◆ Job
Rewrite the rows from the line containing "Given: Click the" through the line containing "Looking at the screenshot, I should [19, 42].", inclusive, replacing "sidebar" with "side panel" and changing nothing else. Leave the pictures out of your answer.

* begin Records *

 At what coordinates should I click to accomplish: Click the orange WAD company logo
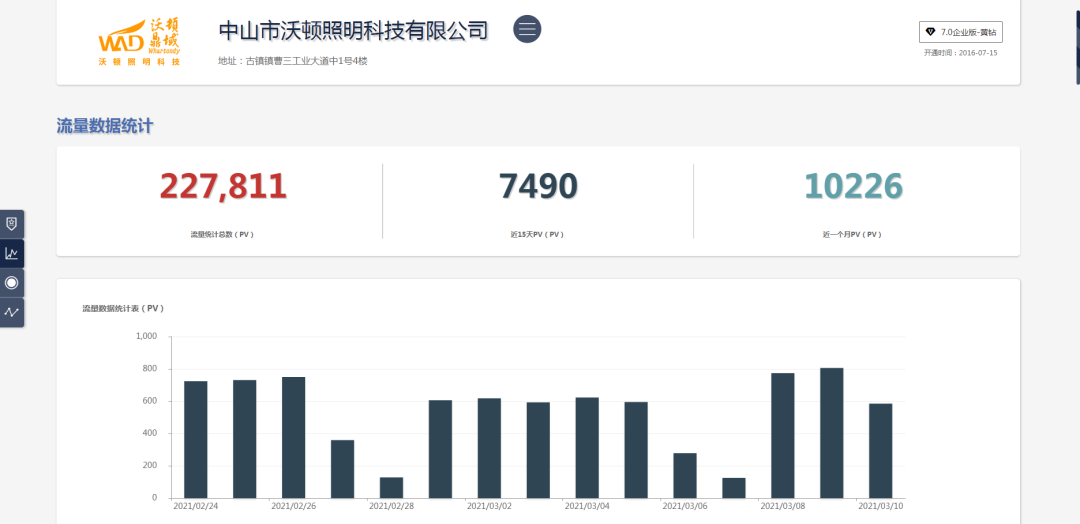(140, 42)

* end Records *
* begin Records *

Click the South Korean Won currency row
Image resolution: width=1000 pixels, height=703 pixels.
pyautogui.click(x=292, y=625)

* end Records *
* begin Records *

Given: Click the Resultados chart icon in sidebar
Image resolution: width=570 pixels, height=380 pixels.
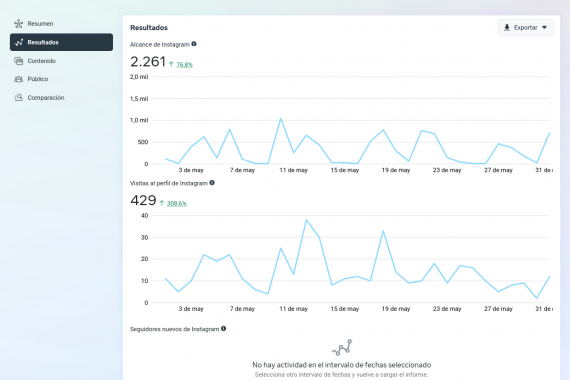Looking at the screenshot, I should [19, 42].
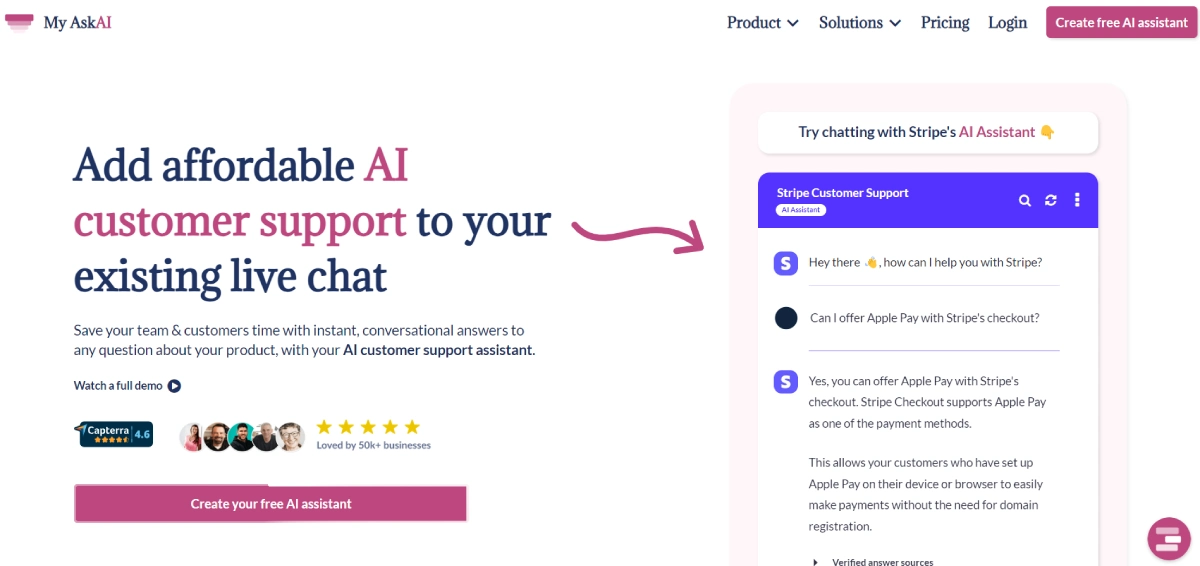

* end Records *

◆ The response
Given: Click the Resultados chart icon in side panel
Image resolution: width=570 pixels, height=380 pixels.
Looking at the screenshot, I should [19, 42].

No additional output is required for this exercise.